── Source extract ──
You've got the right diet. Live black worms and beef heart are the best things for discus. See if you can get your hands on some fresh beef heart and make some of your own food. Feed often (like 6 times a day). Keep up with water changes, since those foods are messy (lots of them). This will keep your discus from being stunted. Is your QT tank bare bottom? A lot of people grow them out in a bare bottom tank to make the water changes easier, and then transfer them into a planted tank when the discus are adults. What size is your show tank, and what size is the QT?

*Note: I don't even own discus. I am just a huge dork that lurks here all the time: http://www.simplydiscus.com


----------



## fishscale (May 29, 2007)

Slow motion ninja'd!


----------



## Crystalview (Aug 10, 2007)

I can't keep them long in the qt it is only 10g. I might put them in my 29 for a few weeks after qt then in to my new 55. I was also thinking of just keeping four. I have heard that four is better then 2. Yeah I know 6 is a lot better.
I asked the butcher for a beef heart and he brought out a 5lb one. I passed on that.
Do neither of you know when their patterning starts. I bought these online and they look healthy but with solid color. They are juvi's just making 2"


----------



## fishscale (May 29, 2007)

Oh boy, get them in that 29g ASAP, and keep up with the WC even in the 29.


----------



## Crystalview (Aug 10, 2007)

Ok cool I will move them


----------



## crazie.eddie (May 31, 2004)

fishscale said:


> Oh boy, get them in that 29g ASAP, and keep up with the WC even in the 29.


I agree.



Crystalview said:


> Thanks I will check out simplydiscus. The stripes I mention should have been asked differently. RP's have red squiggle pattern so that makes them red and white. I am nervous with these guys. What I have read I am in for a challenge. There is so many different opinions on their needs. Clean water being the most needed. I left the gravel out of the QT tank so it will be easier for me.


I've never had them that small. I usually get them about 3" or more, so they already started getting their colors/stripes.

As suggested, move them into the 29 gallon. Feed 3-4 times a day, followed by a WC a couple of hours after the feeding.

I forgot to mention, I also feed the discus Hikari sinking carnivore pellets and Hikari discus pellets. The discus pellets are small enough for the discus to eat hole, while the carnivore pellets require some soak for an hour or so. This way, the pellets are soft enough to take bites off of. I also soak the discus pellets, since it makes them a little softer.


----------



## fishscale (May 29, 2007)

Hey Eddie, do you have any recent shots of your 125?


----------



## crazie.eddie (May 31, 2004)

I forgot to mention, I know there are some discus experts here, who are also members from Simplydiscus. I'm a member on Simply as well, but I'm no expert. LOL

DanDMan is a member here, and I believe he owns/runs Gulf Coast Discus. I hope he or other discus experts would chime in.
───
── Supplied information ──
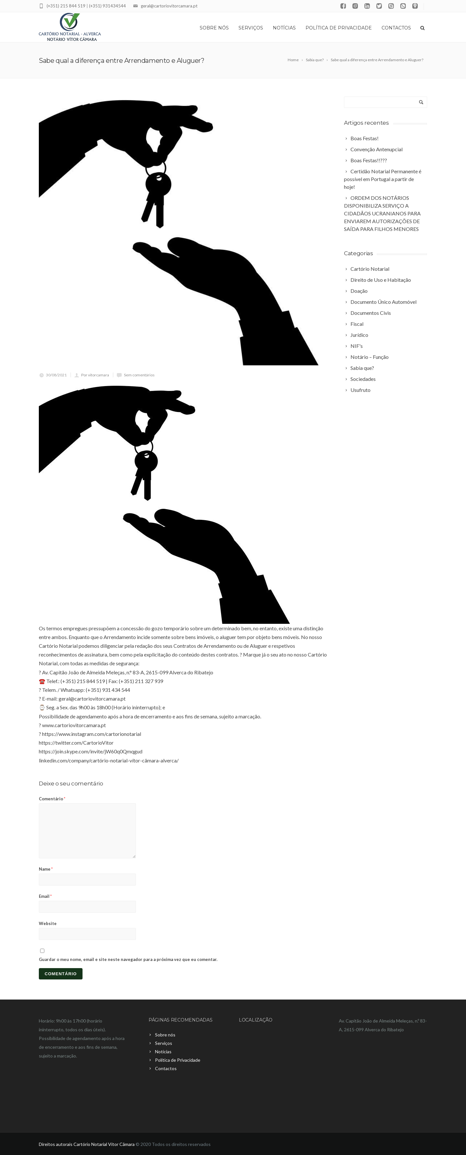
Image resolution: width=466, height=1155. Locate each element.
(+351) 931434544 (107, 5)
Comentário (52, 798)
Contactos (396, 28)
───
**Problems to work on:**
a - Answer these questions about the discus thread, one per line:
(i) How many times a day does the opening post suggest feeding?
(ii) What size is Crystalview's QT tank?
(iii) Which two kinds of Hikari pellets does crazie.eddie feed the discus?
b - Update the part of the discus thread that opens with the words "I forgot to mention, I know" and closes with "would chime in.", putting "weigh in" in place of "chime in".
c - Sum up the discus thread in two sentences.
Answer from the discus thread alone.

**Solution set:**
a -
(i) About 6 times a day.
(ii) 10 gallons.
(iii) Hikari sinking carnivore pellets and Hikari discus pellets.

b -
I forgot to mention, I know there are some discus experts here, who are also members from Simplydiscus. I'm a member on Simply as well, but I'm no expert. LOL

DanDMan is a member here, and I believe he owns/runs Gulf Coast Discus. I hope he or other discus experts would weigh in.

c - The opening post recommends live black worms and beef heart, fed often and backed by regular water changes, and Crystalview, whose solid-colored juvenile discus are in a 10-gallon QT tank, is urged to move them into the 29-gallon tank as soon as possible. crazie.eddie agrees, advises feeding 3-4 times a day with a water change a couple of hours after each feeding, and mentions soaking Hikari pellets to soften them.